### [Problem statement]
Copy out everything from the line containing "You are a computer-use" down to the end of the lines, keeping each one unchanged and leaving out the pictures.

##### Records to use #####

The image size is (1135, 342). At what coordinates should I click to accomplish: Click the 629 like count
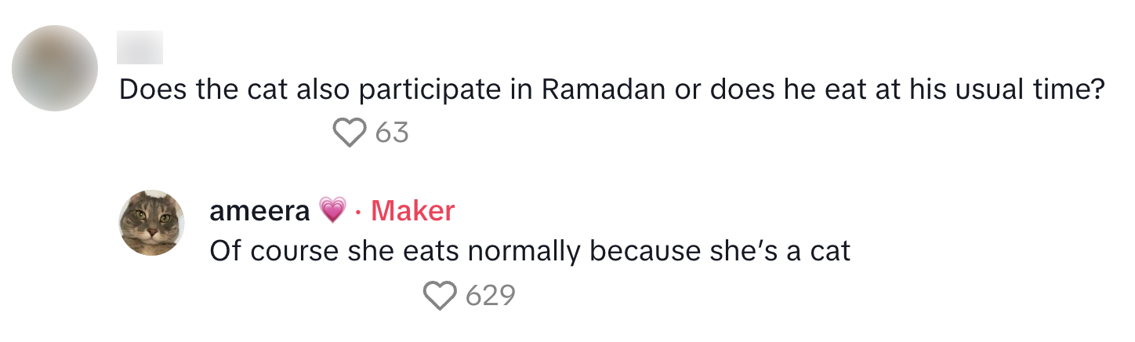490,295
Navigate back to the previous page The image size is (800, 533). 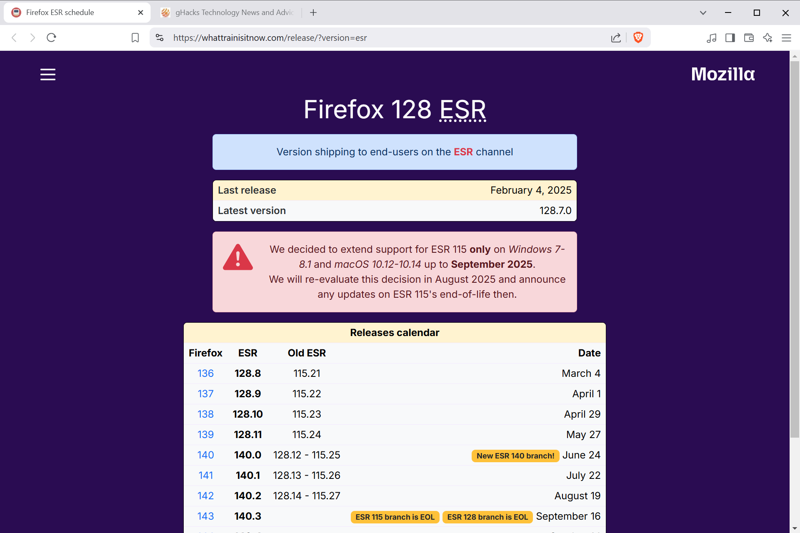tap(15, 37)
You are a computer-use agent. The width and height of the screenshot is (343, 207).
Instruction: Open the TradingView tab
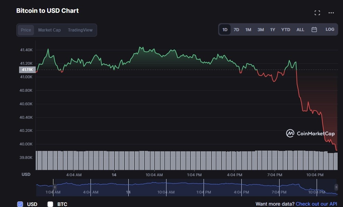click(80, 30)
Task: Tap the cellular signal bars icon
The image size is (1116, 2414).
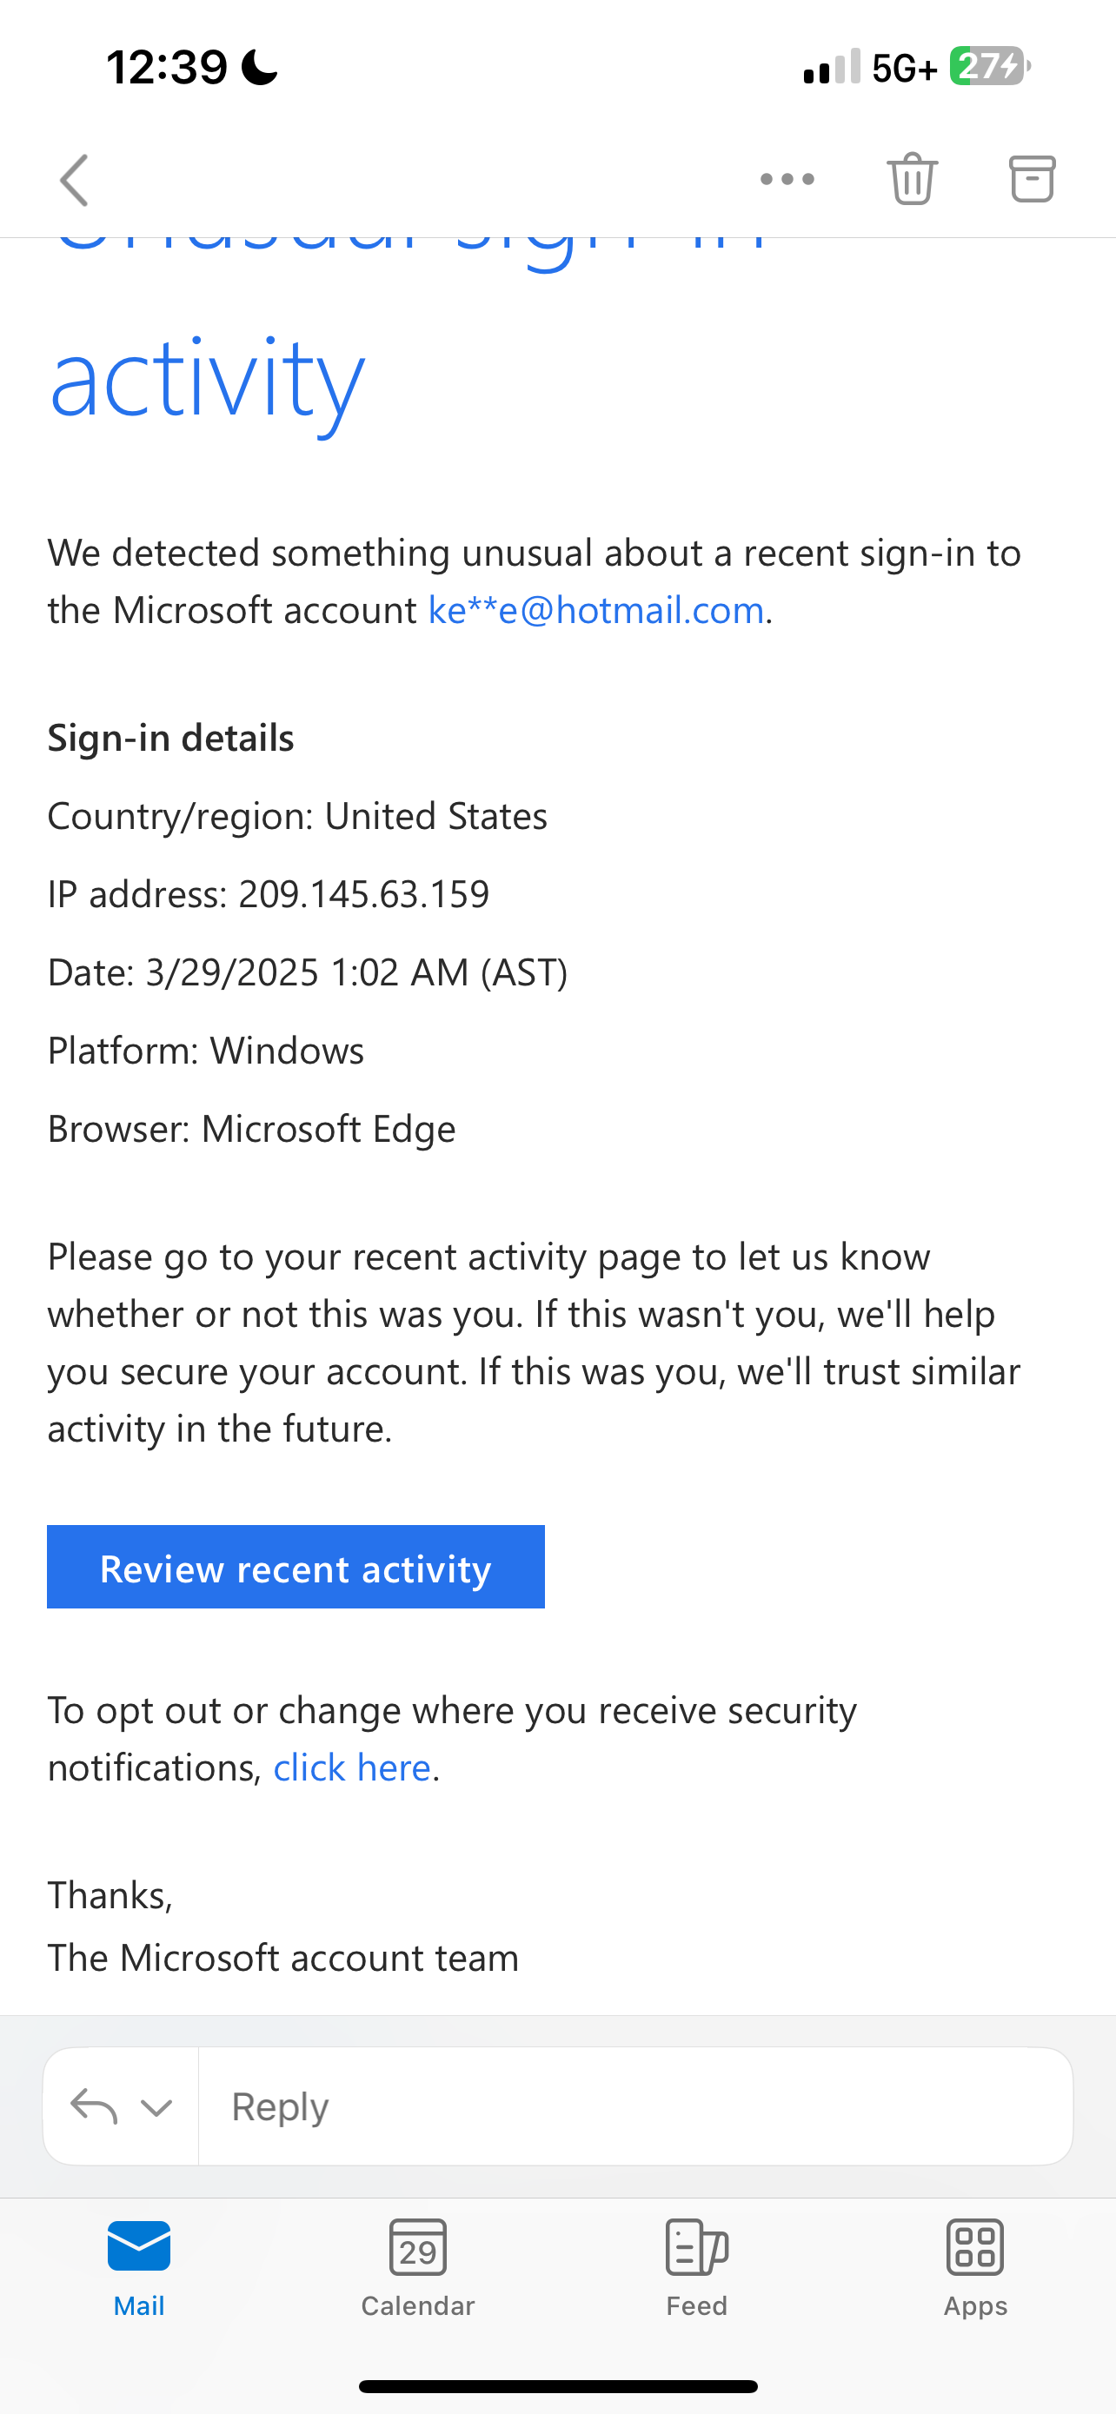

#####

### [In response]
You are a computer-use agent. The width and height of the screenshot is (343, 207).
Instruction: Open the TradingView tab
click(80, 30)
Task: Tap the cellular signal bars icon
The image size is (1116, 2414).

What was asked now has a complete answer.